### SHORT PROBLEM
State how many lines in the records below contain the string "dimensions", giving only the number.
Start of TASK INPUT
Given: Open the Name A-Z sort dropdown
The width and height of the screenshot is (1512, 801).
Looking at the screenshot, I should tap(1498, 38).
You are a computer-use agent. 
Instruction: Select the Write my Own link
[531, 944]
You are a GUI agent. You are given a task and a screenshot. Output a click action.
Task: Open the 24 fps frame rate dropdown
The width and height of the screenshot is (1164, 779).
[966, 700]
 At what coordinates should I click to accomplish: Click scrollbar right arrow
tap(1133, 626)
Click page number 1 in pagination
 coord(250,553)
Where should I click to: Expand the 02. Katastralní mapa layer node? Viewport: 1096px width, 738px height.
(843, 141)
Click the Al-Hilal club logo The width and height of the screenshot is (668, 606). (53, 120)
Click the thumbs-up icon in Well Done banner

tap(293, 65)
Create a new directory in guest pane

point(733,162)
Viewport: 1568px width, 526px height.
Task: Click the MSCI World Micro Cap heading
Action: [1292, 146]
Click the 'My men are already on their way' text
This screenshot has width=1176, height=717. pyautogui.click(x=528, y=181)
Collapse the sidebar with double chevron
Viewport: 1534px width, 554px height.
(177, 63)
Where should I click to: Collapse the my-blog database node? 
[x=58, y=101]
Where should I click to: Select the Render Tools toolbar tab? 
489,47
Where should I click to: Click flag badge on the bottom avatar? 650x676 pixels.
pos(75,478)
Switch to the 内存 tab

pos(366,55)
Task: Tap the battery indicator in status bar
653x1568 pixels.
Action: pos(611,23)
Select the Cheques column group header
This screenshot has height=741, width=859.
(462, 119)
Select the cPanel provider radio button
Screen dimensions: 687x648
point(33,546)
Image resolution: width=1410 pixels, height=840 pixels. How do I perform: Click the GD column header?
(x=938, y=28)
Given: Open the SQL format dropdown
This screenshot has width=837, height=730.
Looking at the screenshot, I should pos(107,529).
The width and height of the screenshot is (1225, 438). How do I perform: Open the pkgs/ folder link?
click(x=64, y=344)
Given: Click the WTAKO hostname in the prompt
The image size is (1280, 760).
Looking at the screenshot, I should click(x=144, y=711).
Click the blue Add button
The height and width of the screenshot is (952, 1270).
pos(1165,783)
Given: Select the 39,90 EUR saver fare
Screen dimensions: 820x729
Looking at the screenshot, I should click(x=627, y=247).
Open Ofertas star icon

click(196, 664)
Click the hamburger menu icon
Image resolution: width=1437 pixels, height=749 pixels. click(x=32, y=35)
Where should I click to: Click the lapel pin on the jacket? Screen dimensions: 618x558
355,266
End of TASK INPUT
### ANSWER BELOW
3